Data records:
════════
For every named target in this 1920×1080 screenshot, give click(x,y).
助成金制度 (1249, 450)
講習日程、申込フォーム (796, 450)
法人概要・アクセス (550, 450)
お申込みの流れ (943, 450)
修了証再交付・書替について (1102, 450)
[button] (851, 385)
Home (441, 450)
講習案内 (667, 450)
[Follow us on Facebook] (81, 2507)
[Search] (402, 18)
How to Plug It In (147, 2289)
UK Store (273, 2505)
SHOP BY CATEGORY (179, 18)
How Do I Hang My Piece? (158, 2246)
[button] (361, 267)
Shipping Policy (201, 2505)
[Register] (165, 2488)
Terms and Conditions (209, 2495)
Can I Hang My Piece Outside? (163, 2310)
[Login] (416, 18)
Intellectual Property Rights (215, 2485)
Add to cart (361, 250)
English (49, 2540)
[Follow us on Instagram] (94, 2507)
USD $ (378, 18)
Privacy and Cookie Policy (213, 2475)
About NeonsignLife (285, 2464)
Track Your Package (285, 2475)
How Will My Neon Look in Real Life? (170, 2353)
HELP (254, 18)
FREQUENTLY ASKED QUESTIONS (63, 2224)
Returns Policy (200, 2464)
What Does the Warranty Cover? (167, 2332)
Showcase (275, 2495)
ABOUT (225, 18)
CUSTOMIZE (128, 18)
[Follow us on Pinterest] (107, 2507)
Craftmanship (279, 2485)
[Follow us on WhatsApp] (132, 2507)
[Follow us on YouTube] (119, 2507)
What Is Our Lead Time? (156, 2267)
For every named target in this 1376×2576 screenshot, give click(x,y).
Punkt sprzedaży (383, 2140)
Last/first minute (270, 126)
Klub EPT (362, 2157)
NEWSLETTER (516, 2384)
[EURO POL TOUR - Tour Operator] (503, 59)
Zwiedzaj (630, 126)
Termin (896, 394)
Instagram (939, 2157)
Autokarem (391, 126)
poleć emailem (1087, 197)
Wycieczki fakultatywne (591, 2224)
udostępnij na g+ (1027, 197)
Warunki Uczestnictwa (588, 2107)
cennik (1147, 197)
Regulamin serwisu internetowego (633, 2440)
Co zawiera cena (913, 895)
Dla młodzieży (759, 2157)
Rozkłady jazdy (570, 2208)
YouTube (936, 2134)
════════
How to complete this task: Print the records again in their entirety, character for character.

Solution:
For every named target in this 1920×1080 screenshot, give click(x,y).
助成金制度 (1249, 450)
講習日程、申込フォーム (796, 450)
法人概要・アクセス (550, 450)
お申込みの流れ (943, 450)
修了証再交付・書替について (1102, 450)
[button] (851, 385)
Home (441, 450)
講習案内 (667, 450)
[Follow us on Facebook] (81, 2507)
[Search] (402, 18)
How to Plug It In (147, 2289)
UK Store (273, 2505)
SHOP BY CATEGORY (179, 18)
How Do I Hang My Piece? (158, 2246)
[button] (361, 267)
Shipping Policy (201, 2505)
[Register] (165, 2488)
Terms and Conditions (209, 2495)
Can I Hang My Piece Outside? (163, 2310)
[Login] (416, 18)
Intellectual Property Rights (215, 2485)
Add to cart (361, 250)
English (49, 2540)
[Follow us on Instagram] (94, 2507)
USD $ (378, 18)
Privacy and Cookie Policy (213, 2475)
About NeonsignLife (285, 2464)
Track Your Package (285, 2475)
How Will My Neon Look in Real Life? (170, 2353)
HELP (254, 18)
FREQUENTLY ASKED QUESTIONS (63, 2224)
Returns Policy (200, 2464)
What Does the Warranty Cover? (167, 2332)
Showcase (275, 2495)
ABOUT (225, 18)
CUSTOMIZE (128, 18)
[Follow us on Pinterest] (107, 2507)
Craftmanship (279, 2485)
[Follow us on WhatsApp] (132, 2507)
[Follow us on YouTube] (119, 2507)
What Is Our Lead Time? (156, 2267)
For every named target in this 1376×2576 screenshot, give click(x,y).
Punkt sprzedaży (383, 2140)
Last/first minute (270, 126)
Klub EPT (362, 2157)
NEWSLETTER (516, 2384)
[EURO POL TOUR - Tour Operator] (503, 59)
Zwiedzaj (630, 126)
Termin (896, 394)
Instagram (939, 2157)
Autokarem (391, 126)
poleć emailem (1087, 197)
Wycieczki fakultatywne (591, 2224)
udostępnij na g+ (1027, 197)
Warunki Uczestnictwa (588, 2107)
cennik (1147, 197)
Regulamin serwisu internetowego (633, 2440)
Co zawiera cena (913, 895)
Dla młodzieży (759, 2157)
Rozkłady jazdy (570, 2208)
YouTube (936, 2134)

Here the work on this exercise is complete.